All the people with whom I spoke cited fellowship with brothers and sisters as life-giving. My friend Helen, whose caregiving responsibilities for a loved one kept her away from church for over a year, found comfort from phone calls. Jean noted solace from visits with church friends. “It really helped when people visited and prayed over me,” Jean said. “I loved having kids come by, too, and being able to talk about things other than my disease. It reminded me that my identity was in Christ, not just as ‘the person waiting for the new organ.’”

Alice said she saw the Spirit at work through the outpouring of love from church members. “I have been so touched at the breadth of the body of Christ,” she said. “We do not have to know someone well to send them encouragement and prayer. God is so much bigger than our little circle.”

Alice encouraged those who can still attend church to “be the hands and feet of Christ: encourage, share, listen, pray with and for (even on Zoom), look for ways to provide for tangible needs, reach out.”

3. Offer a Recorded Option

Livestreamed church can’t replace convening together, but it can nourish those who can’t attend. Helen called the online services during her difficult period a “lifeline.” Alice said, “As is true in most difficult times, just about every sermon or song spoke to me more poignantly. . . . If I had skipped church altogether, I know I would have missed vital encouragement for my soul during that time.”

As many churches move away from livestreaming, these women’s stories suggest a role for digital recordings of services, perhaps selectively distributed to those confined to home.

Three Ways to Cling to Hope

1. Stay in the Word

Scripture is a lamp to our feet and a light to our path (Ps. 119:105) In times when we’re disconnected from the body, study of God’s Word can buoy us through the storm.

“During this period, I was able to see much more from Scripture than I ever have,” Helen said. “It gave me time to sit and think, and not talk to anybody else but the Lord.”

In times when we’re disconnected from the body, study of God’s Word can buoy us through the storm.

Alice said, “I think about my isolation in my own home, and wonder if this was a forced rest for me—‘He made me lie down’—not because I had the inability to choose rest, but I would not have particularly gone about it in the same way.”

During this period of separation, while you pine for fellowship, consider if the Lord is calling you into a period of stillness (Ps. 46:10), during which you can lean into deep study of his Word.

2. Pray Without Ceasing

God hears our prayers, and calls us to place our concerns at his feet (Phil. 4:6). When illness isolates us, our prayers can become all the more fervent—and can anchor us in hope.

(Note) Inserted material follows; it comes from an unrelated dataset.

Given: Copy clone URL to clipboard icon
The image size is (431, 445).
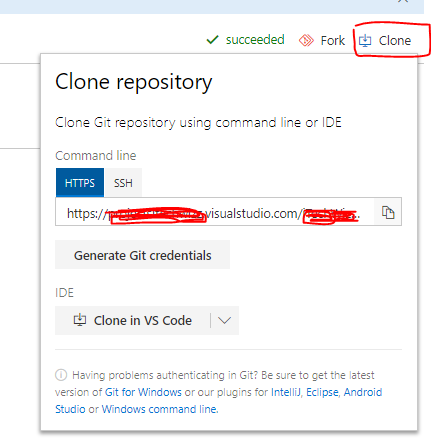Looking at the screenshot, I should (388, 212).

“All I felt I could do in my faith walk (and maybe all God was asking of me?) was to stay faithful, stay in the Word, and keep praying,” Alice said. “Even if I couldn’t answer the whys and hows, even if I did not have eloquent words in my prayers and was just crying out to him for help, he is tender and loving and did not turn me away when my faith felt weak.”

Our Savior can sympathize with our weaknesses (Heb. 4:15). And he hears our prayers, no matter the circumstances (1 John 5:14).

3. Remember Who You Are

When illness tears us from the disciplines and fellowship we hold dear, we can lose sight of who we are. Remember that when no one sees you in church, God sees you. Your worth doesn’t derive from your self-reliance, talents, health, or independence. Rather, your worth springs solely, wholly, beautifully, and immutably from Jesus.

Your true and foremost identity has nothing to do with your ability to attend church, and everything to do with the truth that you are an image-bearer of God (Gen. 1:26), loved by God (John 3:16), and made new through Christ (Rev. 21:5). And nothing—not a disability, not an illness, not a virus that has rampaged across the world—can tear you from God’s love for you in Christ (Rom. 8:38–39).